Dharamsala International Film Festival was conceived by filmmaker couple Ritu Sarin and Tenzing Sonam last year in 2012. This year, the second installment of this art and culture event will take place in McLeod Ganj, Dharamsala from October 24 to October 27.
This event is a brilliant initiative to bring independent cinema to this small town of Himachal and promote contemporary art. This year 30 films will be screened from all around the world. These films will include documentaries, short films, experimental films and purely fictional works.
Dharamsala is a unique location to hold such a festival as it contains an eclectic mix of people from all over the world. Ironically this truly international town has no cinema of its own. The screenings will therefore be held in the auditorium of the Tibetan Institute of Performing Arts (TIPA) and also in smaller venues of the Club House and the Tibetan Day School.
The four day festival will start with the screening of the much renowned fictional short film, “The Lunchbox” starring Irfan Khan.
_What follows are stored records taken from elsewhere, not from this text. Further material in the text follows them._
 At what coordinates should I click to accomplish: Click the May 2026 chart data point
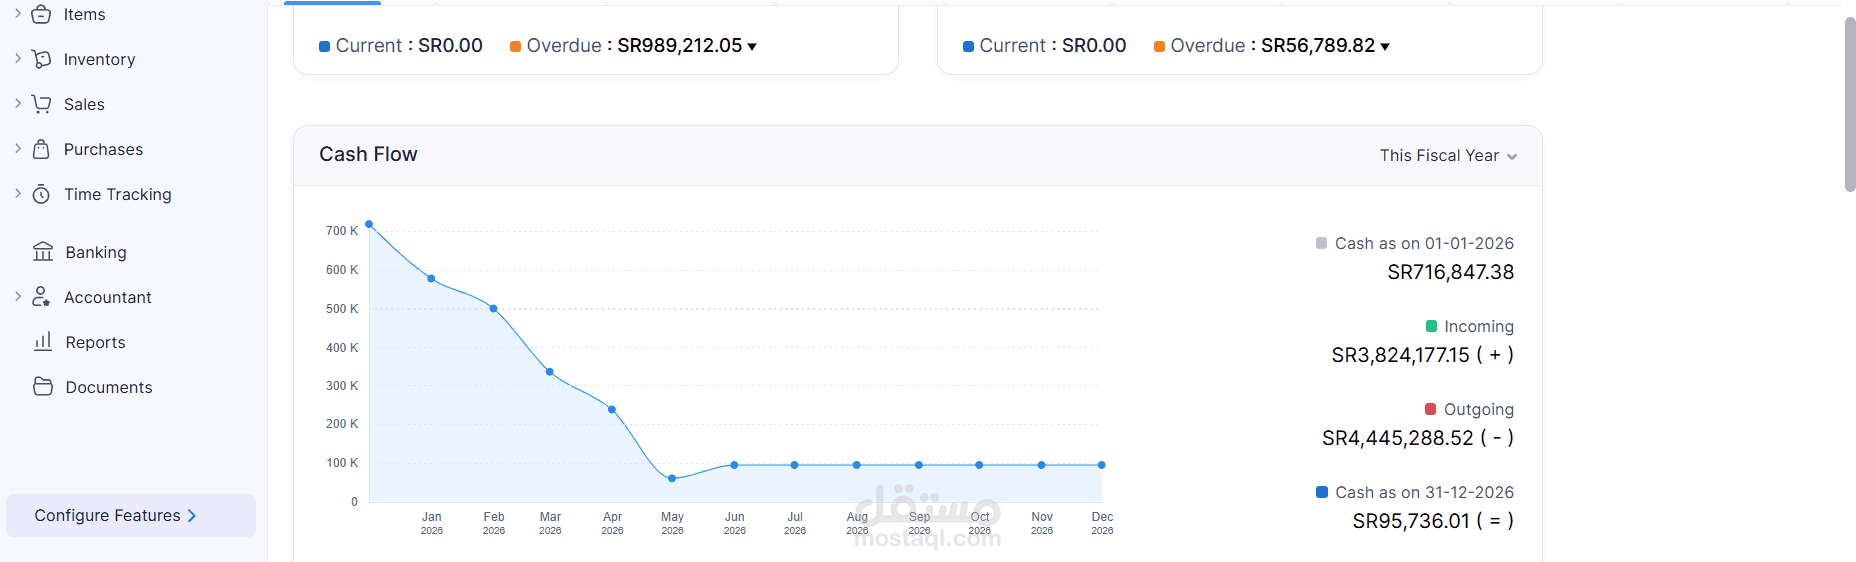tap(672, 478)
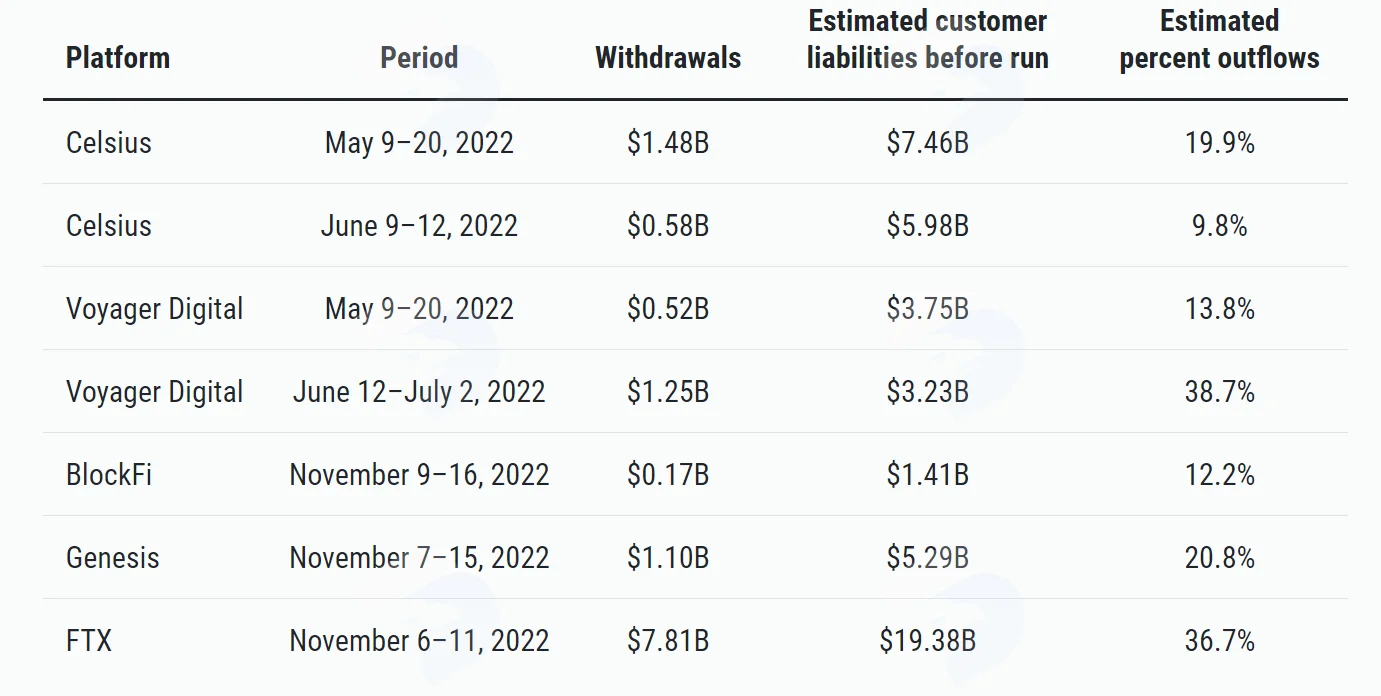Select the $1.48B withdrawals value
Viewport: 1381px width, 696px height.
pyautogui.click(x=668, y=142)
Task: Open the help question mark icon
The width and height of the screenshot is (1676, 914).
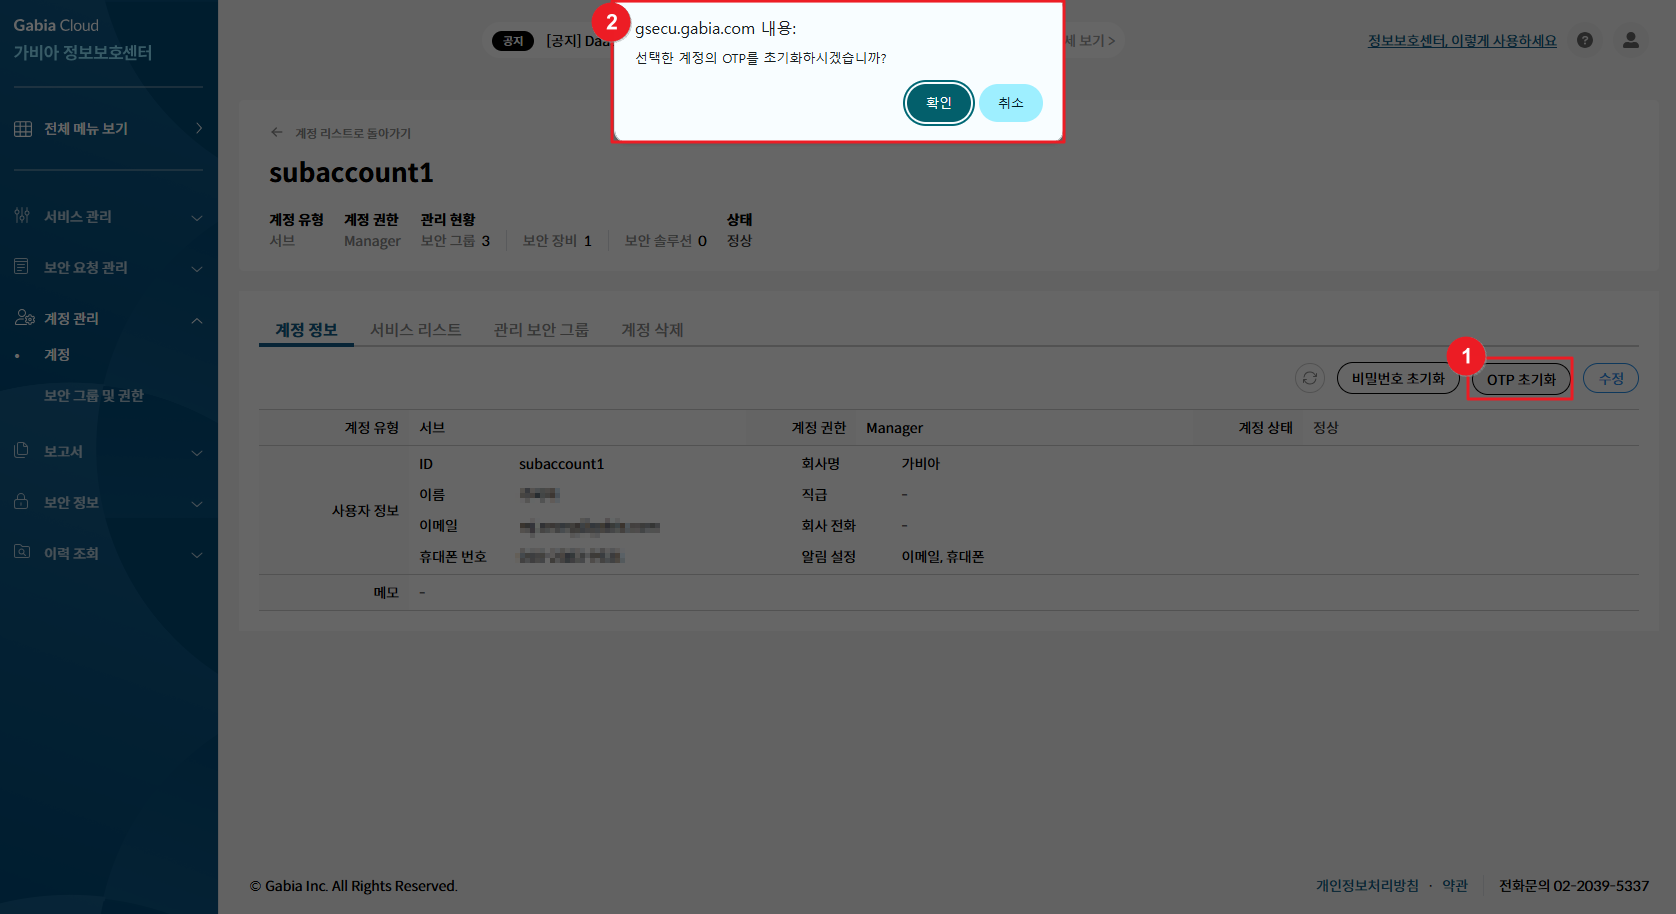Action: pos(1585,40)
Other notable films include, “Pussy Riot: A Punk Prayer”, Sundance award winning “Lasting” and Kate Shortland’s World War II story “Lore”. Indian indie movies such as “Gulabi Gang”, “Jai Bhim Comrade” and “Menstrual Man” will also be part of the festival.
Another great attraction is the rare collection of art films by renowned artists from around the world that will be shown in collaboration with Thyssen-Bornemisza Art Contemporary Foundation of Vienna, Austria. This is a wonderful opportunity as these films are hardly ever seen out of the gallery circuit.
Most of the filmmakers will be present at these screenings and will answer questions afterwards that will allow aspiring filmmakers and film lovers to go deeper into the process of creating such art. There will be a masterclass by Indian documentary filmmaker and cinematographer, Avijit Mukul Kishore and panel discussions on different aspects of documentary film making and its
effect on social change. An art exhibition of drawings by Japanese artist Tomoyo Ihaya will also be held at TIPA to offer a different form of art and enhance the cultural experience.
To attend the Dharamsala International Film Festival you can register online on their website, www.DIFF.co.in.
The festival can be attended for free but if you would like to support this wonderful initiative you can go for a Delegate or Special Guest pass which will cost you 1000 and 2000 rupees respectively. The pass will give you access to the best seats and you won’t have to stand in the queue. The money you spend will help ensure that the festival continues for the years to come and continues to enrich the culture of Dharamsala.